Given the definition:
A real number $x$ is said to be positive if $0\lt x$ and negative if $x\lt 0$, and the Axioms of order (Trichotomy, Transitivity, Monotonicity of addition and multiplication), prove that $0\lt 1$.
The approach that I have come across is as follows:
By the axiom of trichotomy, if $0$ is not less than $1$, then either $0=1$ or $1\lt 0$. But $0=1$ is false because the multiplicative identity axiom asserts that $0$ and $1$ are different numbers. If we assume that $1\lt 0$, then we form the following argument:
$1\lt 0$
$1+(-1)\lt 0+(-1)$
Since $1+(-1)=0$ and $0+(-1)=-1$, we have
$0\lt -1$ which by the definition above shows that $-1$ is positive. So,
$0(-1)\lt -1(-1)$
Since $0(-1)=0$ and $-1(-1)=1$, we have
$0\lt 1$
Here is where I am trying to understand how this proof works.

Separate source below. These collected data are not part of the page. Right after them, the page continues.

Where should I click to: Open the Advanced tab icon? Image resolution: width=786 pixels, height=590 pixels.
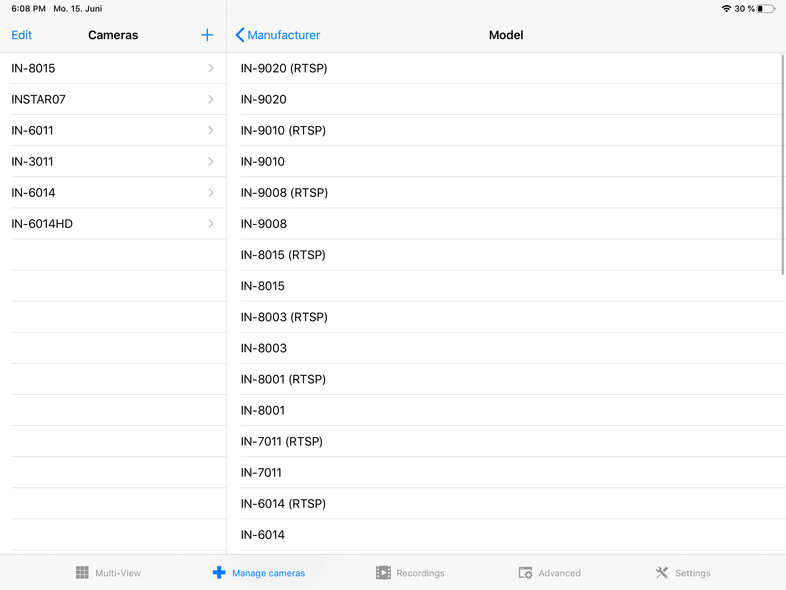[x=525, y=573]

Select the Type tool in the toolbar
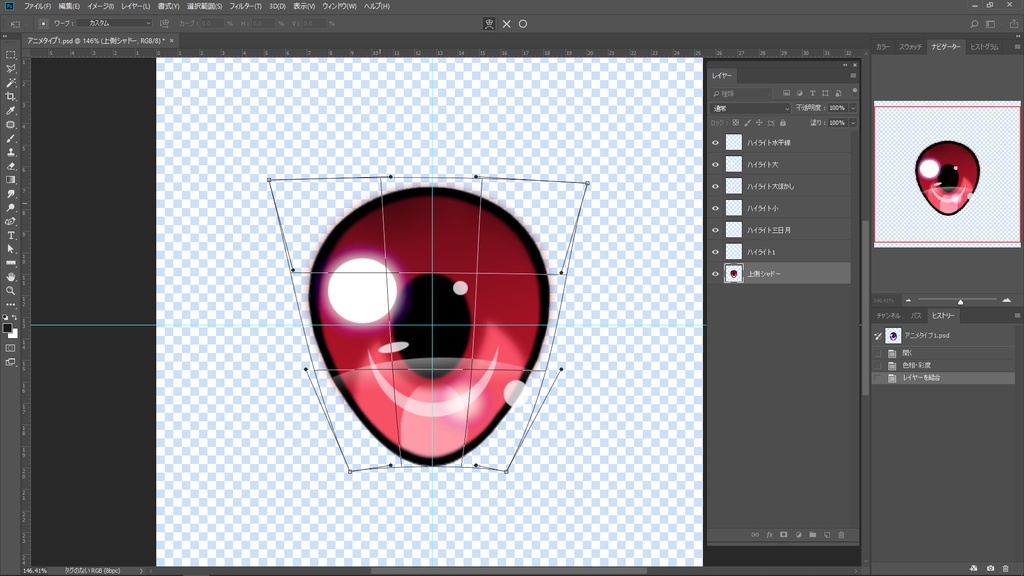click(11, 235)
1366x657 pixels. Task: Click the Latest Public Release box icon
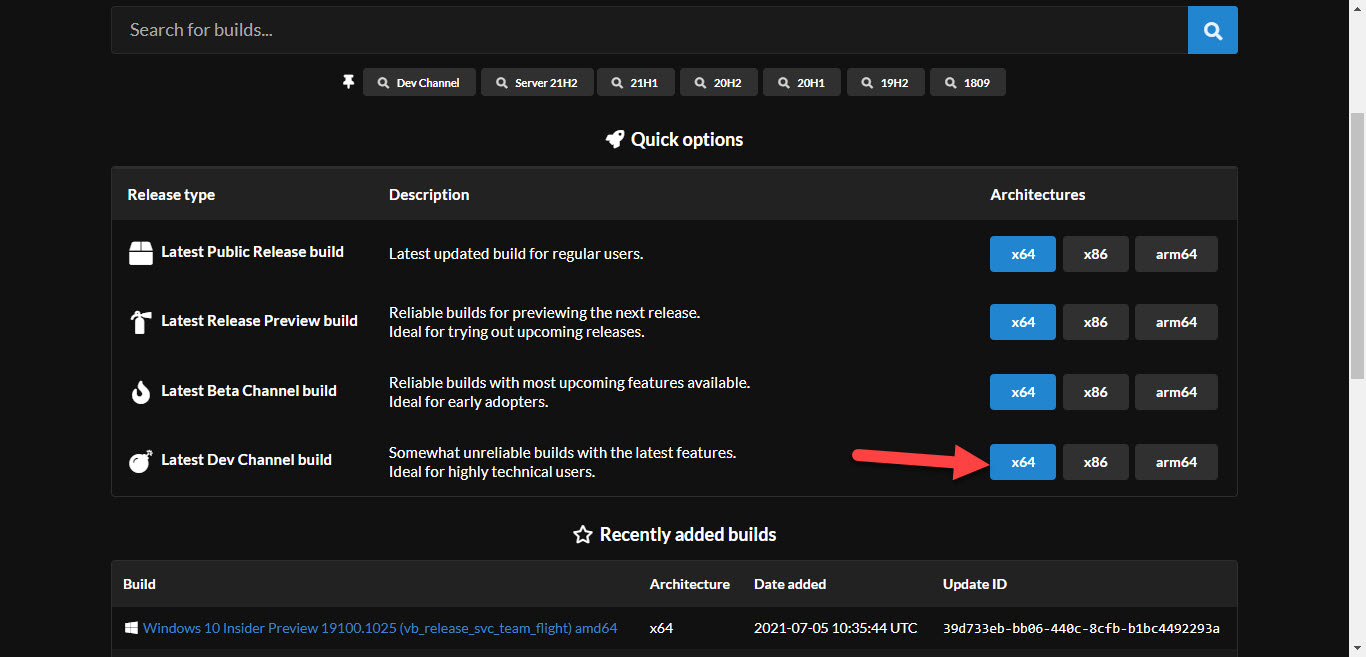[141, 253]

If $p$ is the statement, $1\lt 0$ and $q$ is the statement, $0\lt 1$, we have shown that $p$ implies $q$. However, by the axiom of trichotomy and the fact that $0=1$ is false, $p$ and $q$ have opposite truth values, and the only way the conditional of $p$ and $q$ can be true, having $p$ and $q$ not equal to each other, is for $p$ to be false and $q$ to be true. Hence, $1\lt 0$ is false, $0=1$ is false, and we have $0\lt 1$.
By the way, I have also seen the proof which uses the fact that all nonzero real numbers have positive squares to show that $1\gt 0$, but I am wondering if my explanation is correct.